WHAT YOU SHOULD DO:
Beginning with the line that has "598x325 pixels." in it, transcribe the listing exactly through its final line, and add nothing.

INFORMATION SHOWN:
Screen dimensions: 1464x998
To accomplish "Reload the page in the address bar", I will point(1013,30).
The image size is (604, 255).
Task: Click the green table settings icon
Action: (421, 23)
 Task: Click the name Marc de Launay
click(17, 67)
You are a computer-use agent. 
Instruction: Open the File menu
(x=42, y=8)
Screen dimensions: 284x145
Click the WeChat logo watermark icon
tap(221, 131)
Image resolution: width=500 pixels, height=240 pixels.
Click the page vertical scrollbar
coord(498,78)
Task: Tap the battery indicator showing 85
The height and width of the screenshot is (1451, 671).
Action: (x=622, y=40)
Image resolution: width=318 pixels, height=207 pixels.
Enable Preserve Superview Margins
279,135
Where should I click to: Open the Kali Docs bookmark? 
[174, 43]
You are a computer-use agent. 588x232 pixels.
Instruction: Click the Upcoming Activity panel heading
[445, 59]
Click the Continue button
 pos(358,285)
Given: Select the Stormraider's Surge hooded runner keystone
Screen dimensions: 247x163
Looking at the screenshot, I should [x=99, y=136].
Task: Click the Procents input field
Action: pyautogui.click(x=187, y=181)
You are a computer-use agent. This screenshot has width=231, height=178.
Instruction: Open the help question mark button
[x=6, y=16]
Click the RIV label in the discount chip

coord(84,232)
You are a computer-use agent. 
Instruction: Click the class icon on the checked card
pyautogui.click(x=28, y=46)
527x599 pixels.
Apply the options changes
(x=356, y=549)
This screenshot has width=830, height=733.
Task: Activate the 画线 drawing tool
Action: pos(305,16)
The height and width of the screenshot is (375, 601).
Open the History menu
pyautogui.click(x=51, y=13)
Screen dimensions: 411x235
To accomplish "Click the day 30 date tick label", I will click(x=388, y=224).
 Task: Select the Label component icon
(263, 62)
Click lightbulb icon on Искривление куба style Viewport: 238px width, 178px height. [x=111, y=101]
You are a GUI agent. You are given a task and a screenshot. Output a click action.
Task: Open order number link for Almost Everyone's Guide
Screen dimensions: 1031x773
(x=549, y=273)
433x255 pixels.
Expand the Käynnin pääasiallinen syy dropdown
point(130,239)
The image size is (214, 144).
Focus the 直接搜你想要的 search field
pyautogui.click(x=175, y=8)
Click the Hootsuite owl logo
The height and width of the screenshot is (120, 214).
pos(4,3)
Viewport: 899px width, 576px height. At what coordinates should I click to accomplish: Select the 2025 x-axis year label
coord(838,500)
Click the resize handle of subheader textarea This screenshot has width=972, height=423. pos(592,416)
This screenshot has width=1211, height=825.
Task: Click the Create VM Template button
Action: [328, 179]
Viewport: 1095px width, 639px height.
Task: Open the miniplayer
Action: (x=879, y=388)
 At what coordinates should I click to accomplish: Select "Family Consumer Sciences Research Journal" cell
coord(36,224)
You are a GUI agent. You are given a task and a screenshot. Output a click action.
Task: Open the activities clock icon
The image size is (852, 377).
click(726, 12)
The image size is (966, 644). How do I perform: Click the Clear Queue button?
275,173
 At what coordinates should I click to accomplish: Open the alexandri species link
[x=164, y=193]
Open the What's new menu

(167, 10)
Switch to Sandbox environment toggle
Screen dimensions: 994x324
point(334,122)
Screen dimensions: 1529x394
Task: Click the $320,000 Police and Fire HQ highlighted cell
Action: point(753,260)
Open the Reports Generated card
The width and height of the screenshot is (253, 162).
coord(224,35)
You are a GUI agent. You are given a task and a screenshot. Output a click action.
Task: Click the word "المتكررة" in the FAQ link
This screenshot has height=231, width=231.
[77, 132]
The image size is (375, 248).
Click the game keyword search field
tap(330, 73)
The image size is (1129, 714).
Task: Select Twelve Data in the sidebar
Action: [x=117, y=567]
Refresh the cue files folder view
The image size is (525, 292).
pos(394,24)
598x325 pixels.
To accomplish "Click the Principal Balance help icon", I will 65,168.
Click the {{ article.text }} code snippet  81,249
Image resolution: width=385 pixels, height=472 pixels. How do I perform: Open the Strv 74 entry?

WORKED SOLUTION:
598x325 pixels.
To accomplish "Click the Principal Balance help icon", I will 65,168.
Click the {{ article.text }} code snippet  81,249
Image resolution: width=385 pixels, height=472 pixels. How do I perform: Open the Strv 74 entry?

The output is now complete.